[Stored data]
•••
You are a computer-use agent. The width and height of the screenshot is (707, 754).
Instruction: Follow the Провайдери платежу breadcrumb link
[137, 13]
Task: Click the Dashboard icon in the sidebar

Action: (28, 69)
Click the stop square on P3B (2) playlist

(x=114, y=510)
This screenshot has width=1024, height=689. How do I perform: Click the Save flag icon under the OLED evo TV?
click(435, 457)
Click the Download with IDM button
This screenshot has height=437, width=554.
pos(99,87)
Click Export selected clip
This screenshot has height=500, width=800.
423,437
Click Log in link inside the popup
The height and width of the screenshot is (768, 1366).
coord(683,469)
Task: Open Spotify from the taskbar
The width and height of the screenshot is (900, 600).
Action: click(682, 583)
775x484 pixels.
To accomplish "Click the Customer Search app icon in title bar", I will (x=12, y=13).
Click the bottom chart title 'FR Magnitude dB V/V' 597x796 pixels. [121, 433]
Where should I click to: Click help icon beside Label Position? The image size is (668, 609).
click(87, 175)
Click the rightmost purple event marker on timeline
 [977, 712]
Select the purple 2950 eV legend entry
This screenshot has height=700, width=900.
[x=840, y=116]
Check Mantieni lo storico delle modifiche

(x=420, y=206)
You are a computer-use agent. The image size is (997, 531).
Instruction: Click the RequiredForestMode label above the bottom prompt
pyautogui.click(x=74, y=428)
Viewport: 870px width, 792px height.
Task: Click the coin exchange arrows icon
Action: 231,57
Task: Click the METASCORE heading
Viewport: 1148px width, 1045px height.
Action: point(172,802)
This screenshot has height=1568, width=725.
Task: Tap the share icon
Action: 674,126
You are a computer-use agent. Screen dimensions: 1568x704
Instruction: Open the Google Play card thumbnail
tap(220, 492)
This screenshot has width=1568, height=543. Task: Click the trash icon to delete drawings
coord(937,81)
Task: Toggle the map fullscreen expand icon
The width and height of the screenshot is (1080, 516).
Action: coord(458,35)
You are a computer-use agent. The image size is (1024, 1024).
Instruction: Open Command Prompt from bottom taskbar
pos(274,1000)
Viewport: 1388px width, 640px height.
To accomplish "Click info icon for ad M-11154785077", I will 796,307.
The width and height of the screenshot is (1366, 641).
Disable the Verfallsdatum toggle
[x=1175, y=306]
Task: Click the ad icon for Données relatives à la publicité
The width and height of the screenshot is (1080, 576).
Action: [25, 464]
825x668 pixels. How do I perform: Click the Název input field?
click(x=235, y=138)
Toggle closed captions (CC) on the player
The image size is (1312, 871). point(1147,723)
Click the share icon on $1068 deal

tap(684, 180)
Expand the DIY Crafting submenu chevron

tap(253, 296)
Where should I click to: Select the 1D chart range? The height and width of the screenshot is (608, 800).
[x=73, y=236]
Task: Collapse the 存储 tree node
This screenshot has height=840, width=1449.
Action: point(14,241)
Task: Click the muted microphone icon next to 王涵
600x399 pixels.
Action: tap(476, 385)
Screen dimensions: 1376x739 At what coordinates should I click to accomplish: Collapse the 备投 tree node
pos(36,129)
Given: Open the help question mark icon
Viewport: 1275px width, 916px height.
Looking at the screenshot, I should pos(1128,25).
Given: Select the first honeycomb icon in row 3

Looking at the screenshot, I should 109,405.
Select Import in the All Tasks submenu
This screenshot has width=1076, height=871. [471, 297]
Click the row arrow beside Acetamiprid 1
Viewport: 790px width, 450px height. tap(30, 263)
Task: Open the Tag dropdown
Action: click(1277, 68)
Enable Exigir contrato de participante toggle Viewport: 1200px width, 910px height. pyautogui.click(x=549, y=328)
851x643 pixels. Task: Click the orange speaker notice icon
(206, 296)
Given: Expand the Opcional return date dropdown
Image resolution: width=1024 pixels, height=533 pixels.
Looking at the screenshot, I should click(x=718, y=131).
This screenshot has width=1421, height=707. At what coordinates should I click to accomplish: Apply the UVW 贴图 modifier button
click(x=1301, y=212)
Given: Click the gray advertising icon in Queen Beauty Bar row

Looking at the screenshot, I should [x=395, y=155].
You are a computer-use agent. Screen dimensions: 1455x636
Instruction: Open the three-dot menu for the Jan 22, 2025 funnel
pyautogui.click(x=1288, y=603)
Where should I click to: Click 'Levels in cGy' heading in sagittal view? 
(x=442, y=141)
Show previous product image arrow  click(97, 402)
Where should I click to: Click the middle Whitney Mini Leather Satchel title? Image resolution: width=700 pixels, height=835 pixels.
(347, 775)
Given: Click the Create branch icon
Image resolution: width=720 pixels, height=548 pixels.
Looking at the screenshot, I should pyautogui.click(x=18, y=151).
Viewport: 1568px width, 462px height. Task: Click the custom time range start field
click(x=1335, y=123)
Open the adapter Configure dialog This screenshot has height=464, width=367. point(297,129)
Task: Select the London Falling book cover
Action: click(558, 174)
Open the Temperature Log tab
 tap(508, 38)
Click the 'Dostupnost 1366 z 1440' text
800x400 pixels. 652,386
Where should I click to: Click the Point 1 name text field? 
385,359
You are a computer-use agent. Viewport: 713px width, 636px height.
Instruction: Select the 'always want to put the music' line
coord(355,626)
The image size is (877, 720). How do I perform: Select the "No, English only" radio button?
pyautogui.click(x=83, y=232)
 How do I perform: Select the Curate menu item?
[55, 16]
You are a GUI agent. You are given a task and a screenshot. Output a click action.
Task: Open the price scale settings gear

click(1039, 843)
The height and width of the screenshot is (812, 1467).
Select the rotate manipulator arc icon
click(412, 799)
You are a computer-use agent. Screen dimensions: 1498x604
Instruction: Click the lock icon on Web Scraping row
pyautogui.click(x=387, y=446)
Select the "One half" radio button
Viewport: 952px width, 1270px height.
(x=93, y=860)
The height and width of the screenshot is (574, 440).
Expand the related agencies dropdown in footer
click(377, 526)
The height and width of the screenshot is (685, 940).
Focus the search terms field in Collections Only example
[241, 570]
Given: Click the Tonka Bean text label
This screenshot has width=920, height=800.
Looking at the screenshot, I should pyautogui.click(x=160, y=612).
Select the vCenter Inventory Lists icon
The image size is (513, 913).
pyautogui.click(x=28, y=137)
•••
[PROBLEM TO SOLVE] Please type the entries above out again exactly.

[RESULT OF THE TASK]
You are a computer-use agent. The width and height of the screenshot is (707, 754).
Instruction: Follow the Провайдери платежу breadcrumb link
[137, 13]
Task: Click the Dashboard icon in the sidebar

Action: (28, 69)
Click the stop square on P3B (2) playlist

(x=114, y=510)
This screenshot has width=1024, height=689. How do I perform: Click the Save flag icon under the OLED evo TV?
click(435, 457)
Click the Download with IDM button
This screenshot has height=437, width=554.
pos(99,87)
Click Export selected clip
This screenshot has height=500, width=800.
423,437
Click Log in link inside the popup
The height and width of the screenshot is (768, 1366).
coord(683,469)
Task: Open Spotify from the taskbar
The width and height of the screenshot is (900, 600).
Action: click(682, 583)
775x484 pixels.
To accomplish "Click the Customer Search app icon in title bar", I will (x=12, y=13).
Click the bottom chart title 'FR Magnitude dB V/V' 597x796 pixels. [121, 433]
Where should I click to: Click help icon beside Label Position? The image size is (668, 609).
click(87, 175)
Click the rightmost purple event marker on timeline
 [977, 712]
Select the purple 2950 eV legend entry
This screenshot has height=700, width=900.
[x=840, y=116]
Check Mantieni lo storico delle modifiche

(x=420, y=206)
You are a computer-use agent. The image size is (997, 531).
Instruction: Click the RequiredForestMode label above the bottom prompt
pyautogui.click(x=74, y=428)
Viewport: 870px width, 792px height.
Task: Click the coin exchange arrows icon
Action: 231,57
Task: Click the METASCORE heading
Viewport: 1148px width, 1045px height.
Action: point(172,802)
This screenshot has height=1568, width=725.
Task: Tap the share icon
Action: 674,126
You are a computer-use agent. Screen dimensions: 1568x704
Instruction: Open the Google Play card thumbnail
tap(220, 492)
This screenshot has width=1568, height=543. Task: Click the trash icon to delete drawings
coord(937,81)
Task: Toggle the map fullscreen expand icon
The width and height of the screenshot is (1080, 516).
Action: coord(458,35)
You are a computer-use agent. The image size is (1024, 1024).
Instruction: Open Command Prompt from bottom taskbar
pos(274,1000)
Viewport: 1388px width, 640px height.
To accomplish "Click info icon for ad M-11154785077", I will 796,307.
The width and height of the screenshot is (1366, 641).
Disable the Verfallsdatum toggle
[x=1175, y=306]
Task: Click the ad icon for Données relatives à la publicité
The width and height of the screenshot is (1080, 576).
Action: [25, 464]
825x668 pixels. How do I perform: Click the Název input field?
click(x=235, y=138)
Toggle closed captions (CC) on the player
The image size is (1312, 871). point(1147,723)
Click the share icon on $1068 deal

tap(684, 180)
Expand the DIY Crafting submenu chevron

tap(253, 296)
Where should I click to: Select the 1D chart range? The height and width of the screenshot is (608, 800).
[x=73, y=236]
Task: Collapse the 存储 tree node
This screenshot has height=840, width=1449.
Action: point(14,241)
Task: Click the muted microphone icon next to 王涵
600x399 pixels.
Action: tap(476, 385)
Screen dimensions: 1376x739 At what coordinates should I click to accomplish: Collapse the 备投 tree node
pos(36,129)
Given: Open the help question mark icon
Viewport: 1275px width, 916px height.
Looking at the screenshot, I should pos(1128,25).
Given: Select the first honeycomb icon in row 3

Looking at the screenshot, I should 109,405.
Select Import in the All Tasks submenu
This screenshot has width=1076, height=871. [471, 297]
Click the row arrow beside Acetamiprid 1
Viewport: 790px width, 450px height. tap(30, 263)
Task: Open the Tag dropdown
Action: click(1277, 68)
Enable Exigir contrato de participante toggle Viewport: 1200px width, 910px height. pyautogui.click(x=549, y=328)
851x643 pixels. Task: Click the orange speaker notice icon
(206, 296)
Given: Expand the Opcional return date dropdown
Image resolution: width=1024 pixels, height=533 pixels.
Looking at the screenshot, I should click(x=718, y=131).
This screenshot has width=1421, height=707. At what coordinates should I click to accomplish: Apply the UVW 贴图 modifier button
click(x=1301, y=212)
Given: Click the gray advertising icon in Queen Beauty Bar row

Looking at the screenshot, I should [x=395, y=155].
You are a computer-use agent. Screen dimensions: 1455x636
Instruction: Open the three-dot menu for the Jan 22, 2025 funnel
pyautogui.click(x=1288, y=603)
Where should I click to: Click 'Levels in cGy' heading in sagittal view? 
(x=442, y=141)
Show previous product image arrow  click(97, 402)
Where should I click to: Click the middle Whitney Mini Leather Satchel title? Image resolution: width=700 pixels, height=835 pixels.
(347, 775)
Given: Click the Create branch icon
Image resolution: width=720 pixels, height=548 pixels.
Looking at the screenshot, I should pyautogui.click(x=18, y=151).
Viewport: 1568px width, 462px height. Task: Click the custom time range start field
click(x=1335, y=123)
Open the adapter Configure dialog This screenshot has height=464, width=367. point(297,129)
Task: Select the London Falling book cover
Action: click(558, 174)
Open the Temperature Log tab
 tap(508, 38)
Click the 'Dostupnost 1366 z 1440' text
800x400 pixels. 652,386
Where should I click to: Click the Point 1 name text field? 
385,359
You are a computer-use agent. Viewport: 713px width, 636px height.
Instruction: Select the 'always want to put the music' line
coord(355,626)
The image size is (877, 720). How do I perform: Select the "No, English only" radio button?
pyautogui.click(x=83, y=232)
 How do I perform: Select the Curate menu item?
[55, 16]
You are a GUI agent. You are given a task and a screenshot. Output a click action.
Task: Open the price scale settings gear

click(1039, 843)
The height and width of the screenshot is (812, 1467).
Select the rotate manipulator arc icon
click(412, 799)
You are a computer-use agent. Screen dimensions: 1498x604
Instruction: Click the lock icon on Web Scraping row
pyautogui.click(x=387, y=446)
Select the "One half" radio button
Viewport: 952px width, 1270px height.
(x=93, y=860)
The height and width of the screenshot is (574, 440).
Expand the related agencies dropdown in footer
click(377, 526)
The height and width of the screenshot is (685, 940).
Focus the search terms field in Collections Only example
[241, 570]
Given: Click the Tonka Bean text label
This screenshot has width=920, height=800.
Looking at the screenshot, I should pyautogui.click(x=160, y=612).
Select the vCenter Inventory Lists icon
The image size is (513, 913).
pyautogui.click(x=28, y=137)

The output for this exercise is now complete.